The line containing "Guayaquil no ha perdido su alma (59, 2314)" marks the end: write out exactly every line from the first line of the data below through that line, and only those.
━━━ DATA LISTING
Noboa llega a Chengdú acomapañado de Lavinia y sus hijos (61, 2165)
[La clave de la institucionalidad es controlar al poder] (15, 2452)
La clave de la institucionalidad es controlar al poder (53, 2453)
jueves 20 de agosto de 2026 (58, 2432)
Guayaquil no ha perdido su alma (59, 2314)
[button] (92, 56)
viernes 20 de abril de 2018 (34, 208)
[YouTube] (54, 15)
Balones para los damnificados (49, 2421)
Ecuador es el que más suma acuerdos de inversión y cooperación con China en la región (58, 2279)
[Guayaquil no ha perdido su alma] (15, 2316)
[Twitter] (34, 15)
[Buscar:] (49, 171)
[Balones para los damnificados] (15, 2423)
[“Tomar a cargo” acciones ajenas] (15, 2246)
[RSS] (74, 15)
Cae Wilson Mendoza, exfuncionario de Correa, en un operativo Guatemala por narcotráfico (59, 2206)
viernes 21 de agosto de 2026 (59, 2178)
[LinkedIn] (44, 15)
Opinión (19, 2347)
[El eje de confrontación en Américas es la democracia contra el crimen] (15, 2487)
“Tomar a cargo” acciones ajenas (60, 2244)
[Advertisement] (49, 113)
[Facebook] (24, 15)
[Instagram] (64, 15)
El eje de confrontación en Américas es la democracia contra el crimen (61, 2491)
━━━━━━
ANSWER BELOW:
Noboa llega a Chengdú acomapañado de Lavinia y sus hijos (61, 2165)
[La clave de la institucionalidad es controlar al poder] (15, 2452)
La clave de la institucionalidad es controlar al poder (53, 2453)
jueves 20 de agosto de 2026 (58, 2432)
Guayaquil no ha perdido su alma (59, 2314)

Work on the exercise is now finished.